Efficacy, safety, and immunology of an inactivated alum-adjuvant enterovirus 71 vaccine in children in China: a multicentre, randomised, double-blind, placebo-controlled, phase 3 trial
Feng-Cai Zhu, Fan-Yue Meng, Jing-Xin Li, Xiu-Ling Li, Qun-Ying Mao, Hong Tao, Yun-Tao Zhang, Xin Yao, Kai Chu, Qing-Hua Chen, Yue-Mei Hu, Xing Wu, Pei Liu, Lin-Yang Zhu, Fan Gao, Hui Jin, Yi-Juan Chen, Yu-Ying Dong, Yong-Chun Liang, Nian-Min Shi, Heng-Ming Ge, Lin Liu, Sheng-Gen Chen, Xing Ai, Zhen-Yu Zhang, Yu-Guo Ji, Feng-Ji Luo, Xiao-Qin Chen, Ya Zhang, Li-Wen Zhu, Zheng-Lun Liang, Xin-Liang Shen
http://www.thelancet.com/journals/lancet/article/PIIS0140-6736%2813%2961049-1/abstract
Summary
Background
A vaccine for enterovirus 71 (EV71) is needed to address the high burden of disease associated with infection. We assessed the efficacy, safety, immunogenicity, antibody persistence, and immunological correlates of an inactivated alum-adjuvant EV71 vaccine.

Methods
We did a randomised, double-blind, placebo-controlled, phase 3 trial. Healthy children aged 6—35 months from four centres in China were randomly assigned (1:1) to receive vaccine or alum-adjuvant placebo at day 0 and 28, according to a randomisation list (block size 30) generated by an independent statistician. Investigators and participants and their guardians were masked to the assignment.

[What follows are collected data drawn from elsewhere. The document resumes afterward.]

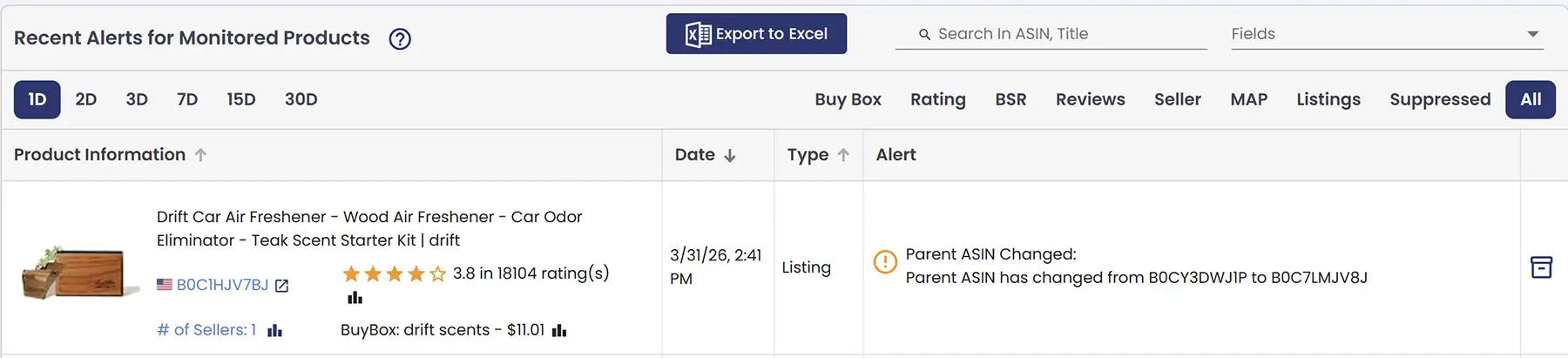Filter alerts by Buy Box
The height and width of the screenshot is (358, 1568).
848,99
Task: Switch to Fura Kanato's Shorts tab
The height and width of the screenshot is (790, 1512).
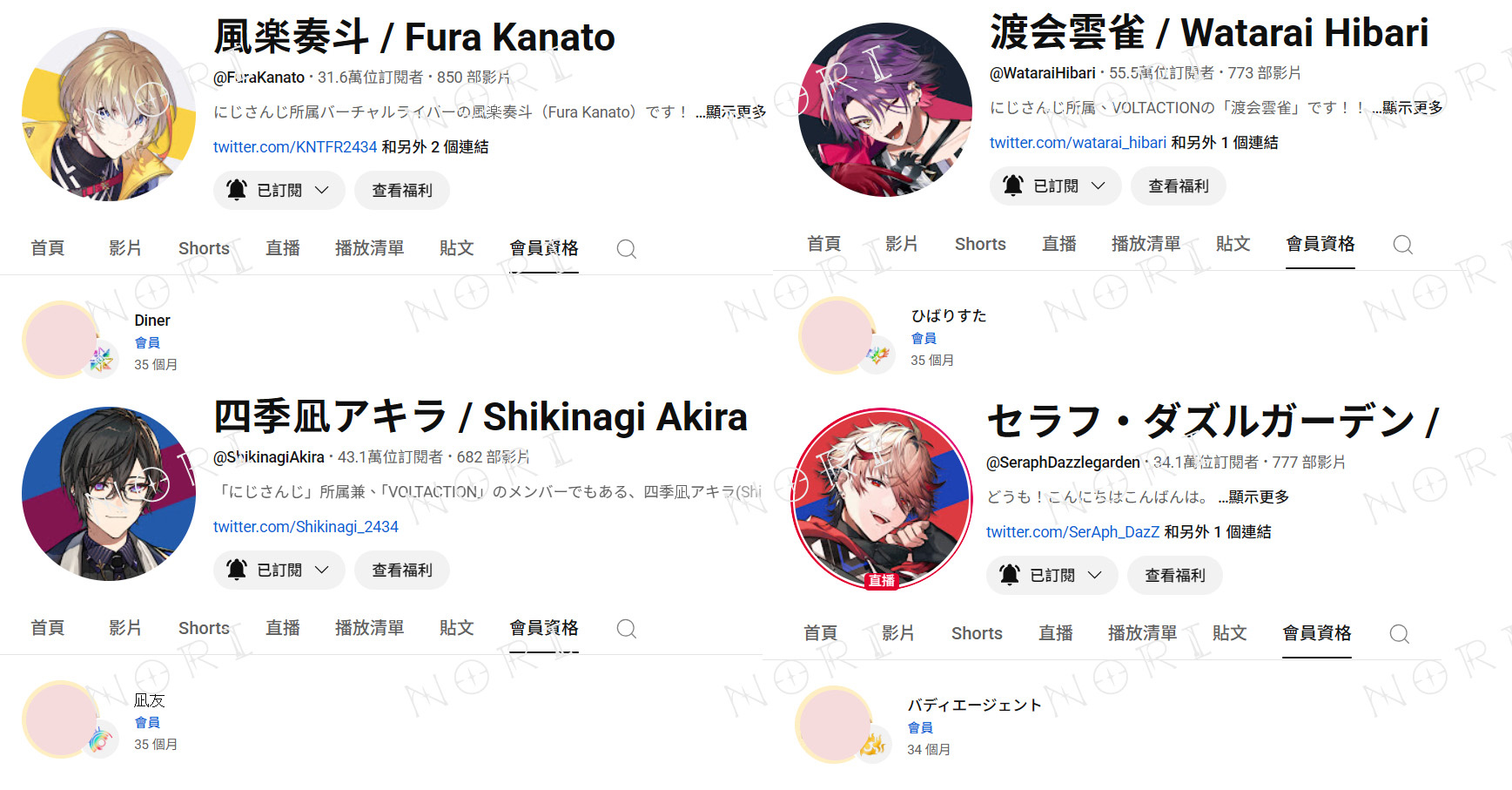Action: tap(204, 249)
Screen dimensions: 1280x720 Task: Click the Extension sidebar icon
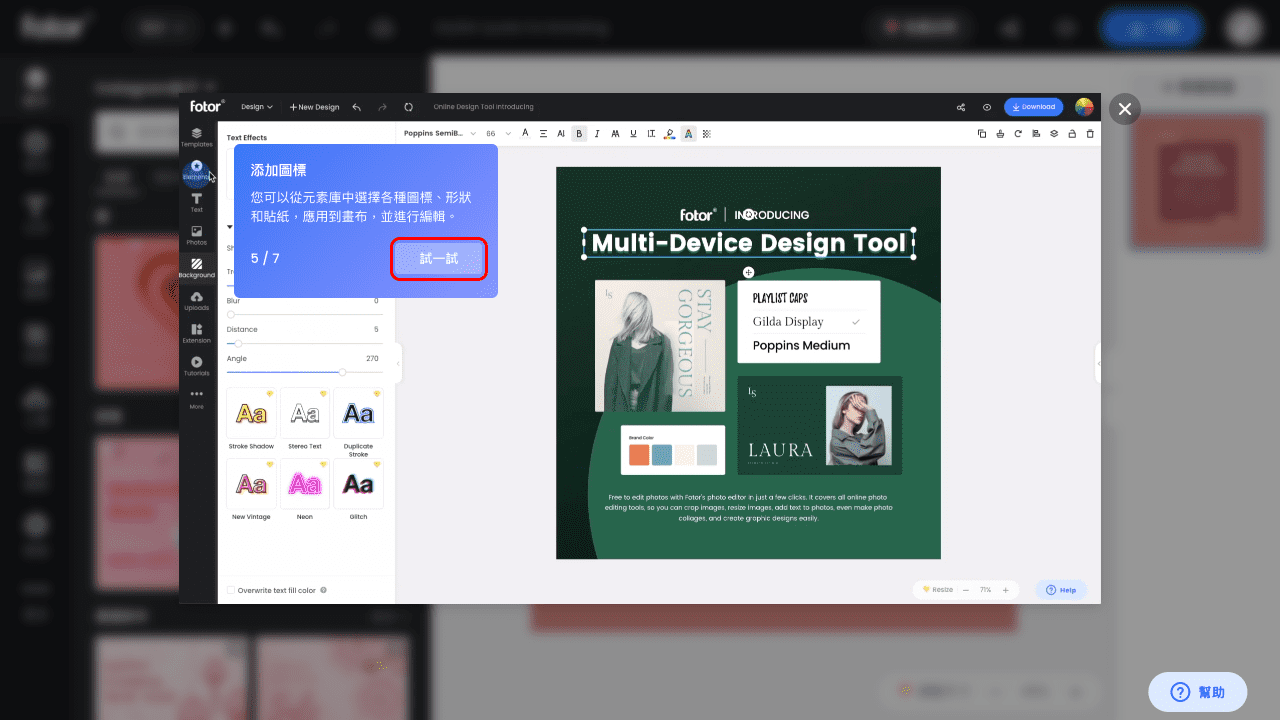(x=197, y=333)
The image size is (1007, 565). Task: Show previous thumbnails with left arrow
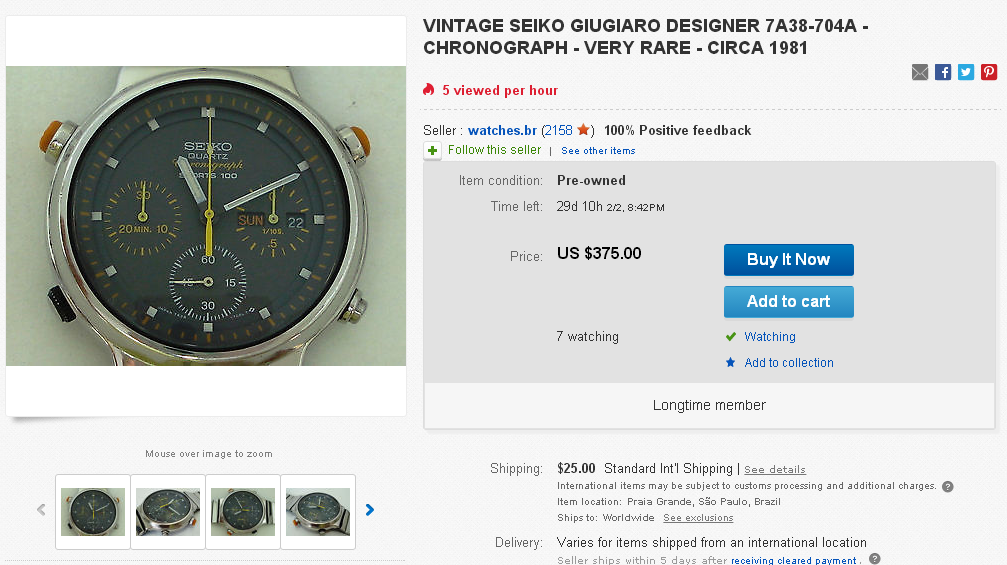(x=41, y=510)
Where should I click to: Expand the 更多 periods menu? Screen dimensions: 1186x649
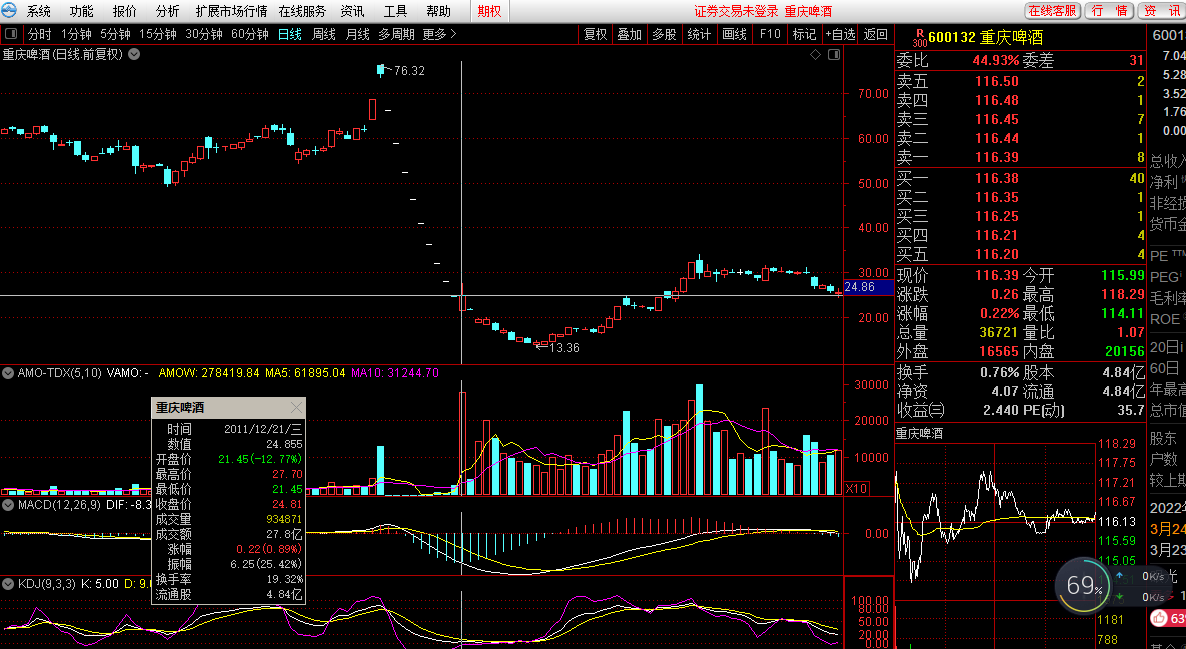[439, 34]

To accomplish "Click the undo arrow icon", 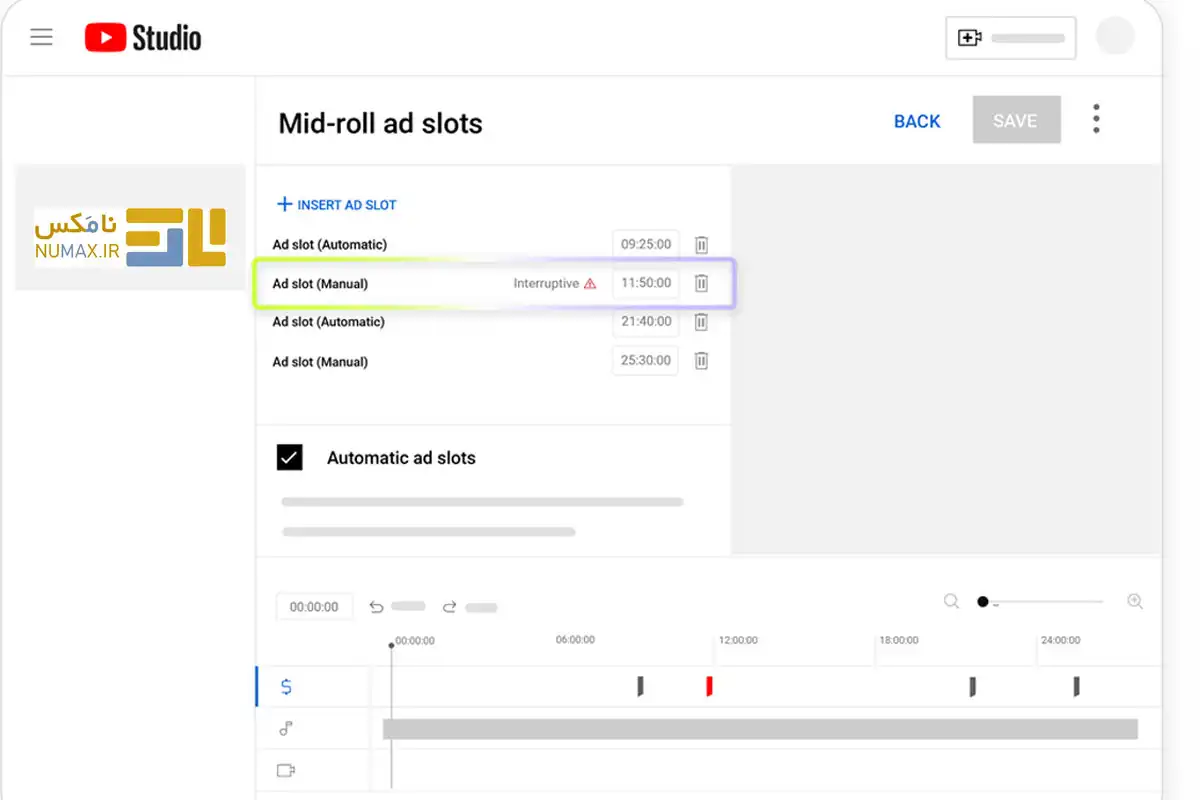I will [377, 606].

Primary endpoints were EV71-associated hand, foot, and mouth disease (HFMD) and EV71-associated disease during the surveillance period from day 56 to month 14, analysed in the per-protocol population. This study is registered with ClinicalTrials.gov, number NCT01508247.

Findings
10 245 participants were enrolled and assigned: 5120 to vaccine versus 5125 to placebo. 4907 (with three cases of EV71-associated HFMD and eight cases of EV71-associated disease) versus 4939 (with 30 cases of EV71-associated HFMD and 41 cases of EV71-associated disease) were included in the primary efficacy analysis. Vaccine efficacy was 90·0% (95% CI 67·1—96·9) against EV71-associated HFMD (p=0·0001) and 80·4% (95% CI 58·2—90·8) against EV71-associated disease (p<0·0001). Serious adverse events were reported by 62 of 5117 (1·2%) participants in the vaccine group versus 75 of 5123 (1·5%) in the placebo group (p=0·27). Adverse events occurred in 3644 (71·2%) versus 3603 (70·3%; p=0·33).

Interpretation
EV71 vaccine provides high efficacy, satisfactory safety, and sustained immunogenicity.

Funding
China’s 12—5 National Major Infectious Disease Program, Beijing Vigoo Biological.